Source document:

::::::::

The Glowing Man is the fourteenth studio album by American experimental rock band Swans, released on June 17, 2016 on Young God and Mute. It is considered the third and final part of a three-album "trilogy", the other two parts being The Seer and To Be Kind, respectively.

The song "The World Looks Red/The World Looks Black" contains lyrics written by frontman Michael Gira that were used in the Sonic Youth song "The World Looks Red" in 1983; the music is new, with no relation to the earlier version. Swans and Sonic Youth both developed in the early 1980s post-punk/no wave scene of New York City, and Sonic Youth's Thurston Moore was an early member of Swans appearing on the live album Body to Body, Job to Job (recorded 1982–85, released 1991). The title track for The Glowing Man has previously been referred to as "Black Hole Man" and "Black-Eyed Man" and includes a section of "Bring the Sun / Toussaint L'Ouverture" from the 2014 album To Be Kind. The song "When Will I Return?" was uploaded to YouTube on May 27, 2016.

Prior to its appearance on The Glowing Man, "Frankie M." was part of Swans' live sets as early as 2014, its length and arrangements differing each time it was performed.

Critical reception

Upon its release, The Glowing Man was widely praised by music critics. At Metacritic, which assigns a normalized rating out of 100 to reviews from critics, the album received an average score of 81, based on 22 reviews, indicating "universal acclaim". Writing for Exclaim!, Griffin J. Elliot called the album "a meticulous exercise in the band's streamlining their abstract sound, taking what they've done before and playing it under a newer, grander spotlight." Saby Reyes-Kulkarni wrote for Pitchfork, "The love in [Gira's] music is as terrible as it is beautiful, a wrenching act of spiritual determination. Swans make this sound effortless, though, in a fitting end to a remarkable chapter of their career."

::::::::

Data section:
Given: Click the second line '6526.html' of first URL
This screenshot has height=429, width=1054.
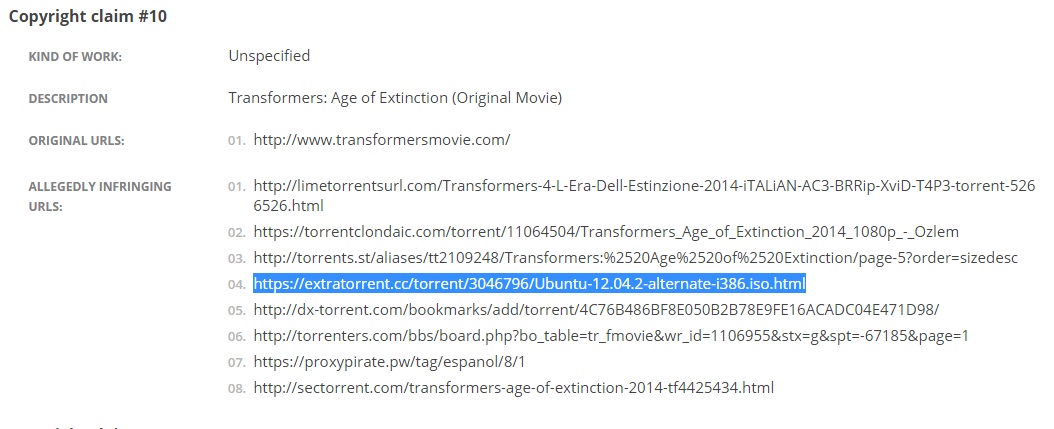Looking at the screenshot, I should pyautogui.click(x=288, y=205).
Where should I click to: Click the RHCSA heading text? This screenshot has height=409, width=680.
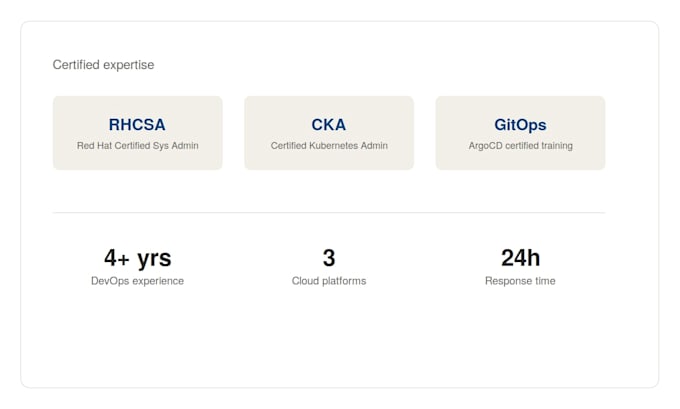point(137,125)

::::::::

Given exercise 1:
In the article about The Glowing Man, what average score did the album get at Metacritic?
Given exercise 2:
Write the next part of the article about The Glowing Man, picking up after its final sentence.
The entries have no connection to the article about The Glowing Man.

Task answer 1:
81, based on 22 reviews.

Task answer 2:
Accolades

Track listing

Personnel 
Adapted from the official Young God Records website:

Swans
 Michael Gira – vocals, electric and acoustic guitar
 Kristof Hahn – lap steel guitar, electric guitar, acoustic guitar, vocals
 Thor Harris – percussion, vibes and bells, hammered dulcimer
 Christopher Pravdica – bass guitar, vocals
 Phil Puleo – drums, hammered dulcimer, vocals
 Norman Westberg – electric guitar, vocals
Guests
 Bill Rieflin – drums, piano, synth, Mellotron, bass guitar, electric guitar, vocals
 Jennifer Gira – lead vocals on "When Will I Return?"
 Okkyung Lee – cello on "Cloud of Unknowing"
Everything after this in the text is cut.